** Material provided follows **

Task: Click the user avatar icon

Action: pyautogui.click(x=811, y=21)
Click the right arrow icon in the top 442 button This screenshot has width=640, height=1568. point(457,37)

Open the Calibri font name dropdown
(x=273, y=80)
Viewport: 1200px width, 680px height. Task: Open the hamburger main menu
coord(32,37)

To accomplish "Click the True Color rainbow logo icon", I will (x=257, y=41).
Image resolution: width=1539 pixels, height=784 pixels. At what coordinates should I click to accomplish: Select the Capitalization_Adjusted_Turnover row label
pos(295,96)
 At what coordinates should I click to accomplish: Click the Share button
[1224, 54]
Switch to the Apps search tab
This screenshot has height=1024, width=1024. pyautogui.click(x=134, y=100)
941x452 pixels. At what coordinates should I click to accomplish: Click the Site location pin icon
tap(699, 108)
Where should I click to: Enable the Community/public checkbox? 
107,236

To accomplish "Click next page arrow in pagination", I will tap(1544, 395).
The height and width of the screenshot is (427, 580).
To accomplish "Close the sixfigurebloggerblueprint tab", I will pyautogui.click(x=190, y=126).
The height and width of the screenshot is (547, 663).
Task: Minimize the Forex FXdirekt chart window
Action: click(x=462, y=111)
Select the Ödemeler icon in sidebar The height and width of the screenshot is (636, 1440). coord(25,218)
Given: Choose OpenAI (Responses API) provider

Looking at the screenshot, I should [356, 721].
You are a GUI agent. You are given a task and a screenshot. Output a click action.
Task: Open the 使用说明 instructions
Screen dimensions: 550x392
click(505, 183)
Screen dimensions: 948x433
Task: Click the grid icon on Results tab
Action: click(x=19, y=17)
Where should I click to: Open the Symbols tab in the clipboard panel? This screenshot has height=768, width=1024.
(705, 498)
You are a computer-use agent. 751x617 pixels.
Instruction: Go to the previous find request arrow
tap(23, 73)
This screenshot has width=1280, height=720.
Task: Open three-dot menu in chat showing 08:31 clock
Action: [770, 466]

** End of Material provided **

Exercise instructions:
Wherever a line in the records above includes "agent", count it, then give the total and nothing besides.

Written response:
2